"Palming It… All the Way Through Home Care,"

June 11, 2001

Kensington, MD-The Home Telehealth Community of Care Web page, provides bi-monthly installments that are designed to meet the growing informational needs about today's rapidly emerging home telehealth industry.

"Palming It… All the Way Through Home Care," the newest installment, and online as of June 10, 2001, focuses on hand-held computing devices for home health service delivery. New product offerings and applications that can extend, and possibly improve the care rendered by nurses during conventional home care visits are identified, to start. For instance, features of new hand-held tools that have been designed specifically for home care use from companies such as ViTel Net, TRGpro, and Neopoint are described in the page segment titled News in the World of Telehealthcare. These products aim toward meeting home care nurses' and patients' specific care needs beyond just attempting to reproduce the visit by way of a home-health-care chart/report- in miniature. Anyway, by now, the complaints of too small and too cumbersome are wearing thin; read how a range of new products for the home have addressed these problems.

In The World Outside segment, learn much more about the progress and promise of "enhanced" hand-held computing devices in the rest of the universe outside of home care-no question, they're simplifying life and work for everyone else, according to all reports. That's not the whole story, though. Can these devices really "work" in the home? In the Keynote Interview segment, a panel of experts in home care delivery, including Brenda Ecken, RN, M.Ed, and VP of Business Development, ViTel Net, Inc. (Vienna, VA), Karen Rau, RN, MBA, Major Kenneth Curley, MD, Sylvia Suszka-Hildebrandt, MN, ARNP, and Jeneane A. Brian, BSN, MBA, address the question: What's the value of hand-held computing devices in home care? In doing so, each provides a more in-depth look at possible uses and cautionary tales for hand-held tracking devices in home care service delivery.

Hand-held computing devices such as the better known Palm Pilots and other personal digital assistants (PDAs) are growing in popularity in the "world outside" of home care, no question. Are they a "killer app" for home care? Maybe… not today, but perhaps soon. In the Coming Home segment, IS home automation expert Tim Rowan focuses on progress in adoption in the home care industry of hand-held devices, noting where the use is going and where it has been in home care. Tim also reviews industry and user expectations for hand-held technology in this decidedly high-touch care setting.

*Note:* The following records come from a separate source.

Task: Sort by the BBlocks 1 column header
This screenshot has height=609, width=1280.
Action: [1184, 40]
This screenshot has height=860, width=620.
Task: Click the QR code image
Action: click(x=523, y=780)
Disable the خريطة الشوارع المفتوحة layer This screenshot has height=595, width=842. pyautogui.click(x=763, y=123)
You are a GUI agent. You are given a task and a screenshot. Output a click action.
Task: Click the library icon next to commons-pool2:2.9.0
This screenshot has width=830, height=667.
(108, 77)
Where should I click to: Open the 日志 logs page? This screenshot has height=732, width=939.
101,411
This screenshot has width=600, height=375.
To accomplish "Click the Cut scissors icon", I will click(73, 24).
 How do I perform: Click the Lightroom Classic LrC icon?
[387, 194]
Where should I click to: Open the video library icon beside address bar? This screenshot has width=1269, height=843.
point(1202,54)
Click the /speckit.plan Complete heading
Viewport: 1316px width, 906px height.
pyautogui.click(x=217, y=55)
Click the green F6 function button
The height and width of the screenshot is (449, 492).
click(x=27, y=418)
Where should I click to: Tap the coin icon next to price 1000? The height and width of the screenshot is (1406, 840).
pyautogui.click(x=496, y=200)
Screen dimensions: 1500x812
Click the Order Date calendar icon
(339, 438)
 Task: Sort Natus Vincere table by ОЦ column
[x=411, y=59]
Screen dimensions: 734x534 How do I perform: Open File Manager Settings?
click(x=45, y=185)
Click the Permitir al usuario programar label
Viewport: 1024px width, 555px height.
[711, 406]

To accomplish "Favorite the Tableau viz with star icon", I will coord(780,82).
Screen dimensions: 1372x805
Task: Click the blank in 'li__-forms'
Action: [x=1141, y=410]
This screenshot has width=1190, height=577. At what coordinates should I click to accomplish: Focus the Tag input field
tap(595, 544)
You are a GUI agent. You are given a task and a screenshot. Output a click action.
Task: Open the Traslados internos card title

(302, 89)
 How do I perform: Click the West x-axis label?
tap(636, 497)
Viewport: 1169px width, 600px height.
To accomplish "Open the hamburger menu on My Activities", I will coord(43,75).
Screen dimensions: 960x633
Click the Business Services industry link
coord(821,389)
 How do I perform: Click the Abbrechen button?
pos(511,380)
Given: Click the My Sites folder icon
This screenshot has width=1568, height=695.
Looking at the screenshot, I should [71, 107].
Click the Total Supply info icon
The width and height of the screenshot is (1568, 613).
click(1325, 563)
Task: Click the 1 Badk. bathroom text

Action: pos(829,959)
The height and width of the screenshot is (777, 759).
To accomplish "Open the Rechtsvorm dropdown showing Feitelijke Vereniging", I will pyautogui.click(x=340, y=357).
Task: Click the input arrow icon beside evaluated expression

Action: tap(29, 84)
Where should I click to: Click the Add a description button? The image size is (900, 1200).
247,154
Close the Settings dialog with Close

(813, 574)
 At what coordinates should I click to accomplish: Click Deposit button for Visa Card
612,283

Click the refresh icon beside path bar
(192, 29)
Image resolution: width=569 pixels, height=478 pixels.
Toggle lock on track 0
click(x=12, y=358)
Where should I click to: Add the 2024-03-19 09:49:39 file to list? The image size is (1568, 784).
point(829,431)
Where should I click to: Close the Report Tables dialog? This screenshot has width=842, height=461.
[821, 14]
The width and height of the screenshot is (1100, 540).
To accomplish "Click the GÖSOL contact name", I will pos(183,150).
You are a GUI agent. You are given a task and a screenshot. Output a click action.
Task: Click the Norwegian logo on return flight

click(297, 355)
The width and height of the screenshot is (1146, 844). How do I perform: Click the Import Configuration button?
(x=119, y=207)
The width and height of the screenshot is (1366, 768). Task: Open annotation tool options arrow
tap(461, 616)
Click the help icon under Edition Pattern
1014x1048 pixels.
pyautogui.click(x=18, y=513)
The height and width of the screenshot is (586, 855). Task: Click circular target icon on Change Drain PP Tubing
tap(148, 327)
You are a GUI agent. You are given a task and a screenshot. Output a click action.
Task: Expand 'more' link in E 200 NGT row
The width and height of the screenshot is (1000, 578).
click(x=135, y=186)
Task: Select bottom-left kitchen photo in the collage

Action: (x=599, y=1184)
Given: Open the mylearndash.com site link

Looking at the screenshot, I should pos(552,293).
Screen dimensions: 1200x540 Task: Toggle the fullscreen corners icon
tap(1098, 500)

Home Telehealth Community of Care is developed by Information For Tomorrow, a telehealthcare research company that specializes in home telehealth tools and applications. According to research director, Audrey Kinsella, this new page provides the opportunity for busy viewers to get targeted information on selected topics in home telehealthcare. "People want to know what's out there, what it costs, and what works in home telehealthcare." The Home Telehealth Community of Care is aiming toward providing this single-source venue, through its bi-monthly presentations and targeted links to additional necessary resources on home telehealthcare.